- _Work order_
Reproduce the article on living gluten-free, below, word for word.

- _Passage provided_
Senior Luke Bunkers bites a rice cake like an it’s an Olympic gold medal outside the Ballas entrance. (Ryan Flavin)
Senior Luke Bunkers bites a rice cake like an it’s an Olympic gold medal outside the Ballas entrance.

Ryan Flavin

Life is sweet without wheat

Senior reflects on living life gluten-free

April 16, 2021

Luke Bunkers walked into Freshman Odyssey nervous to meet his new classmates. He was having a great time making new friends, and then it was lunch time. The flashbacks started to come to him. He didn’t want to have a repeat of grade school, the words Luker the puker started to circle his mind as he inched his way slowly through the lunch line.

Luke Bunkers suffers from an eating disorder called Celiac Disease. He was often picked on by many of his classmates in grade school, for something he couldn’t control, or understand.

“Growing up kids used to call me ‘Luker the puker’ because I threw up so much,” Bunkers said. “Eventually my mom took me to the doctor. They knocked me out and put a camera down my throat to see what was wrong. We found out I had Celiac Disease.”

Celiac Disease is an immune disease in which people can’t eat gluten because it will damage their small intestine. Gluten is a protein that is found in wheat, rye and barley.

- _Source material_
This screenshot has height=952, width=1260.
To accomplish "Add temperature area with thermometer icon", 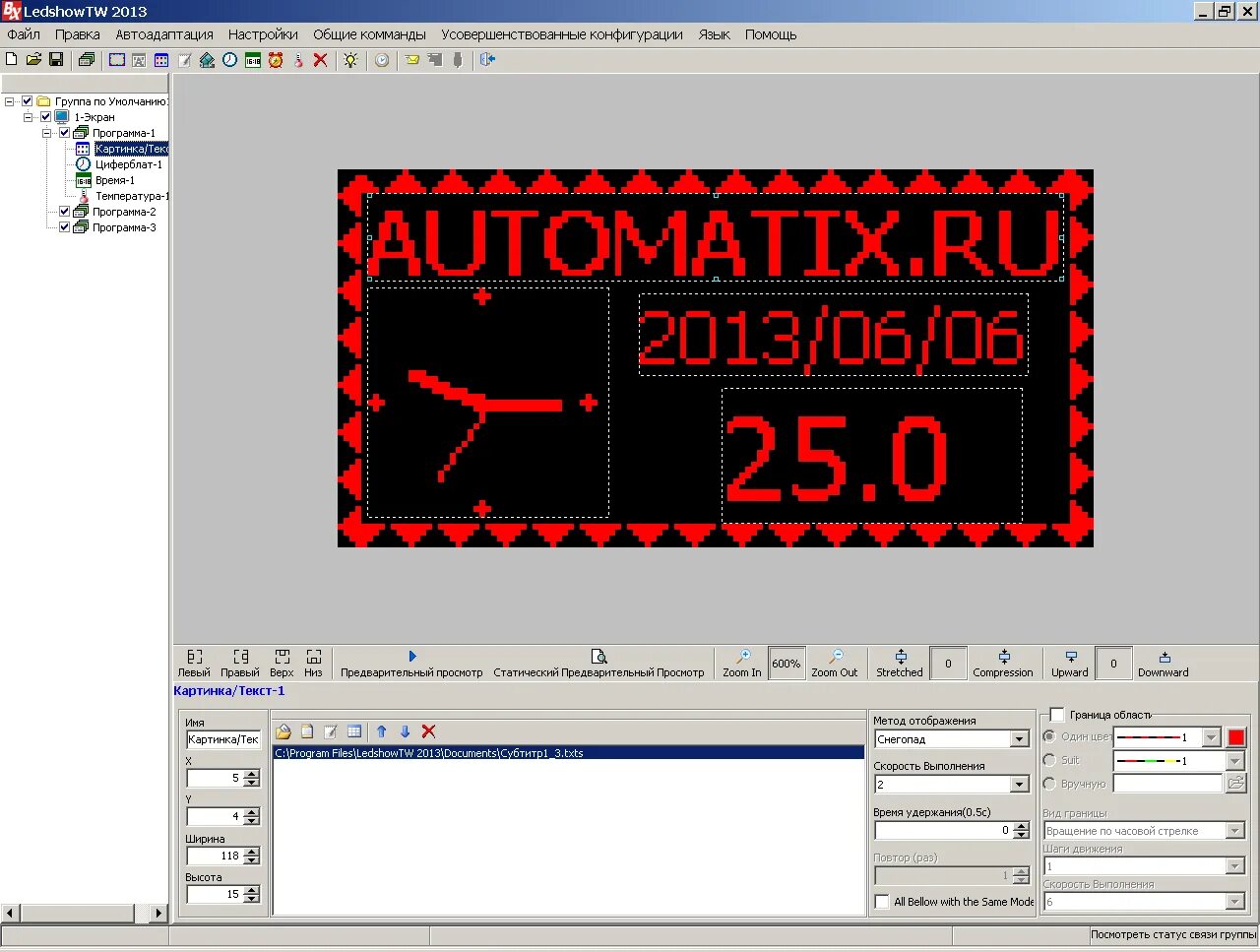I will (x=298, y=60).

- _Result of this exercise_
Senior Luke Bunkers bites a rice cake like an it’s an Olympic gold medal outside the Ballas entrance. (Ryan Flavin)
Senior Luke Bunkers bites a rice cake like an it’s an Olympic gold medal outside the Ballas entrance.

Ryan Flavin

Life is sweet without wheat

Senior reflects on living life gluten-free

April 16, 2021

Luke Bunkers walked into Freshman Odyssey nervous to meet his new classmates. He was having a great time making new friends, and then it was lunch time. The flashbacks started to come to him. He didn’t want to have a repeat of grade school, the words Luker the puker started to circle his mind as he inched his way slowly through the lunch line.

Luke Bunkers suffers from an eating disorder called Celiac Disease. He was often picked on by many of his classmates in grade school, for something he couldn’t control, or understand.

“Growing up kids used to call me ‘Luker the puker’ because I threw up so much,” Bunkers said. “Eventually my mom took me to the doctor. They knocked me out and put a camera down my throat to see what was wrong. We found out I had Celiac Disease.”

Celiac Disease is an immune disease in which people can’t eat gluten because it will damage their small intestine. Gluten is a protein that is found in wheat, rye and barley.